» **Task instructions**:
Pictures must not be copied, but every entry must be reproduced exactly.

** Opening Available records block **

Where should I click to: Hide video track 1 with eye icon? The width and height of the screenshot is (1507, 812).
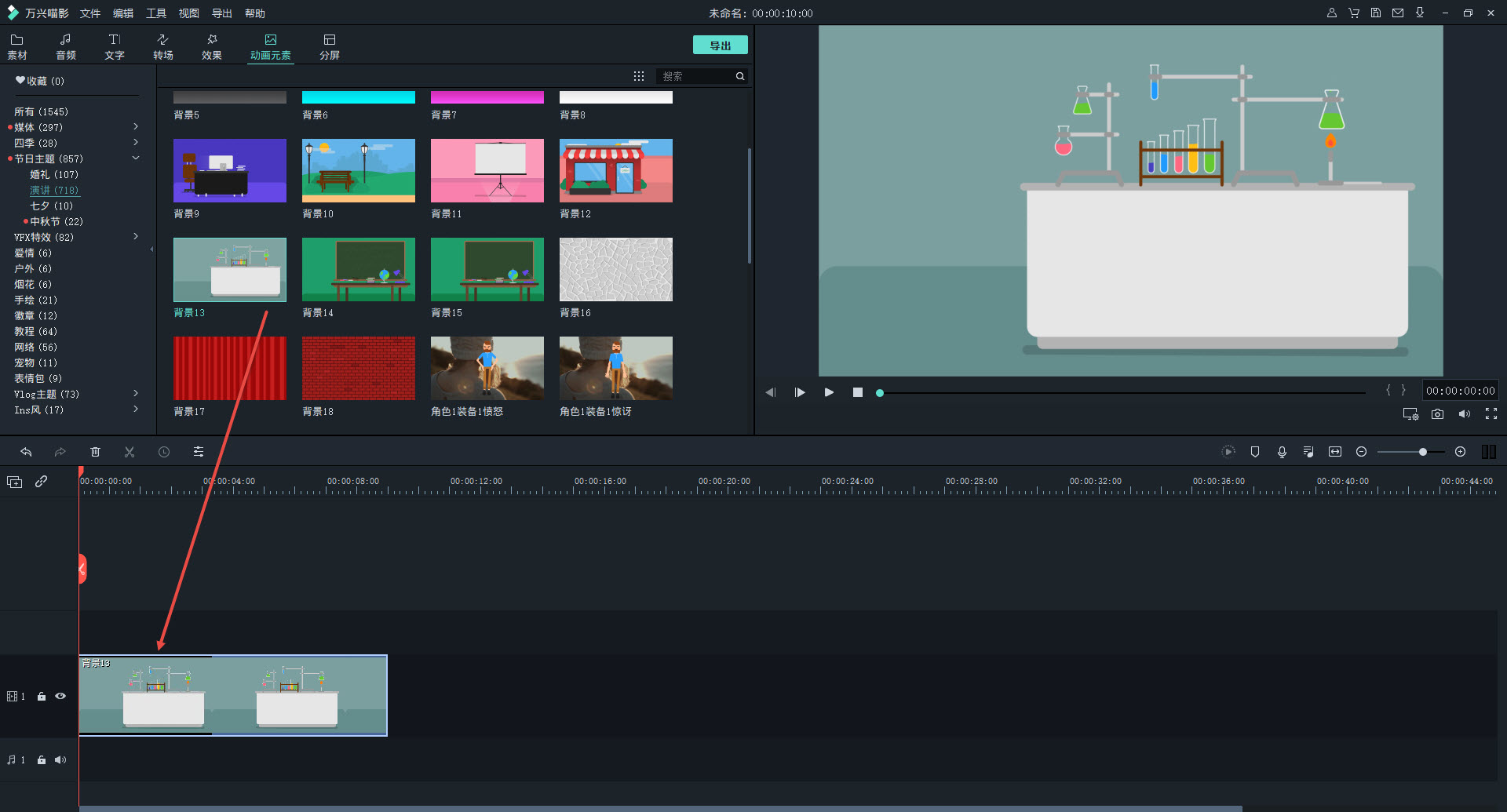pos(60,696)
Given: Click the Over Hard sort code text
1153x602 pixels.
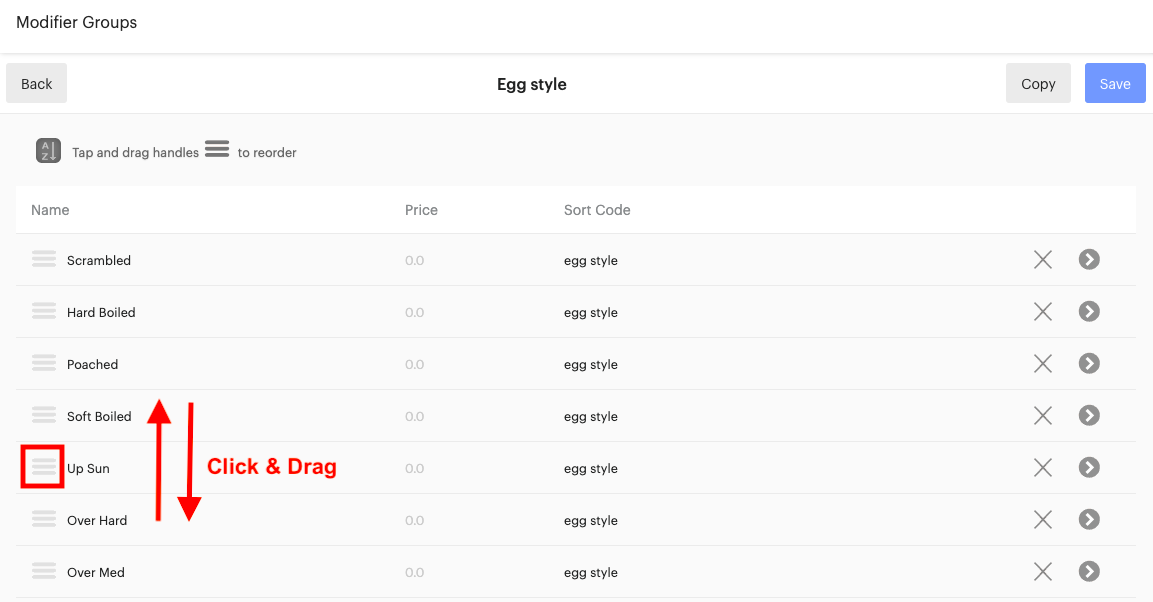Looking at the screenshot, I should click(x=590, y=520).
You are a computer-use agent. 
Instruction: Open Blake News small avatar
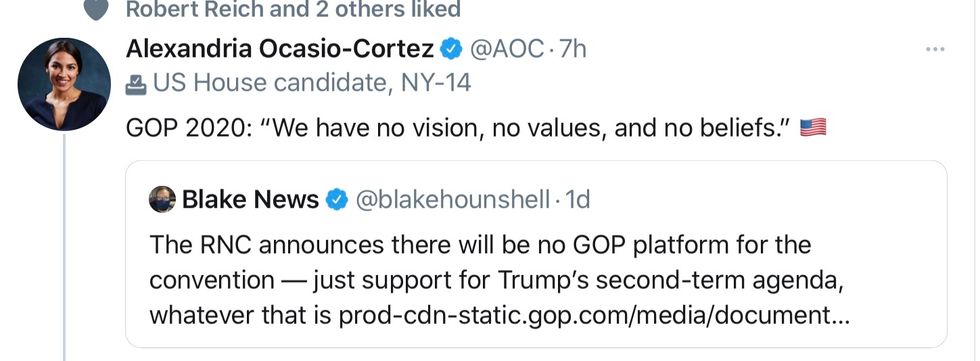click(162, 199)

** Closing Available records block **

» **Response**:
Where should I click to: Hide video track 1 with eye icon? The width and height of the screenshot is (1507, 812).
pos(60,696)
Given: Click the Over Hard sort code text
1153x602 pixels.
Looking at the screenshot, I should click(x=590, y=520).
You are a computer-use agent. 
Instruction: Open Blake News small avatar
click(162, 199)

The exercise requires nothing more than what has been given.